Your objective
Each entry must be copied exactly, without omission.
§ §
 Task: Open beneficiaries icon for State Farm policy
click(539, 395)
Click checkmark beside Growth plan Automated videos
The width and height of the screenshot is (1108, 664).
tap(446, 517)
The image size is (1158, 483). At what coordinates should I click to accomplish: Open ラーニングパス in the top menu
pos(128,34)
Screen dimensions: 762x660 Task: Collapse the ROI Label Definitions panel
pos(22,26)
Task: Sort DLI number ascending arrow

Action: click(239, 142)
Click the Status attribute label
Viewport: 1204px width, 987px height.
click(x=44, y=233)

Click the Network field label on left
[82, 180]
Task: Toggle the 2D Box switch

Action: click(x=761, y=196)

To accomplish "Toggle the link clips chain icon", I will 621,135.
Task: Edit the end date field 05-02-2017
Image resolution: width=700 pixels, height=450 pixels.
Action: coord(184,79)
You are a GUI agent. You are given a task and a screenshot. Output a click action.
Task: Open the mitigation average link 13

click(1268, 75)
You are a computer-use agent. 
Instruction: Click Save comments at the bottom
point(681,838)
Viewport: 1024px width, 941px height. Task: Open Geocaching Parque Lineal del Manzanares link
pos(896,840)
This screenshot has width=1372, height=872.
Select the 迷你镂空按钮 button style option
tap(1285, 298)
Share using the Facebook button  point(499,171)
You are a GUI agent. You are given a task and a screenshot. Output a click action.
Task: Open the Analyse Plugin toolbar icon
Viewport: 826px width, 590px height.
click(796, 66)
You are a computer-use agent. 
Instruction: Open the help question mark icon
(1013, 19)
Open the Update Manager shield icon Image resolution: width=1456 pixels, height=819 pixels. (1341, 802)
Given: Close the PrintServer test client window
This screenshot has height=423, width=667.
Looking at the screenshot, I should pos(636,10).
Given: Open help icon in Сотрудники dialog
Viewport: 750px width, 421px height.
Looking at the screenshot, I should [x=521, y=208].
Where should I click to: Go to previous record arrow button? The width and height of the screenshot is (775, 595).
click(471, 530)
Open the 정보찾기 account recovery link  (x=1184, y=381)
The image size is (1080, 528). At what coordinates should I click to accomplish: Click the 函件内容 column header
§ §
Answer space
 Task: Open beneficiaries icon for State Farm policy
click(539, 395)
Click checkmark beside Growth plan Automated videos
The width and height of the screenshot is (1108, 664).
tap(446, 517)
The image size is (1158, 483). At what coordinates should I click to accomplish: Open ラーニングパス in the top menu
pos(128,34)
Screen dimensions: 762x660 Task: Collapse the ROI Label Definitions panel
pos(22,26)
Task: Sort DLI number ascending arrow

Action: click(239, 142)
Click the Status attribute label
Viewport: 1204px width, 987px height.
click(x=44, y=233)

Click the Network field label on left
[82, 180]
Task: Toggle the 2D Box switch

Action: click(x=761, y=196)

To accomplish "Toggle the link clips chain icon", I will 621,135.
Task: Edit the end date field 05-02-2017
Image resolution: width=700 pixels, height=450 pixels.
Action: coord(184,79)
You are a GUI agent. You are given a task and a screenshot. Output a click action.
Task: Open the mitigation average link 13

click(1268, 75)
You are a computer-use agent. 
Instruction: Click Save comments at the bottom
point(681,838)
Viewport: 1024px width, 941px height. Task: Open Geocaching Parque Lineal del Manzanares link
pos(896,840)
This screenshot has width=1372, height=872.
Select the 迷你镂空按钮 button style option
tap(1285, 298)
Share using the Facebook button  point(499,171)
You are a GUI agent. You are given a task and a screenshot. Output a click action.
Task: Open the Analyse Plugin toolbar icon
Viewport: 826px width, 590px height.
click(796, 66)
You are a computer-use agent. 
Instruction: Open the help question mark icon
(1013, 19)
Open the Update Manager shield icon Image resolution: width=1456 pixels, height=819 pixels. (1341, 802)
Given: Close the PrintServer test client window
This screenshot has height=423, width=667.
Looking at the screenshot, I should pos(636,10).
Given: Open help icon in Сотрудники dialog
Viewport: 750px width, 421px height.
Looking at the screenshot, I should [x=521, y=208].
Where should I click to: Go to previous record arrow button? The width and height of the screenshot is (775, 595).
click(471, 530)
Open the 정보찾기 account recovery link  (x=1184, y=381)
The image size is (1080, 528). At what coordinates should I click to accomplish: Click the 函件内容 column header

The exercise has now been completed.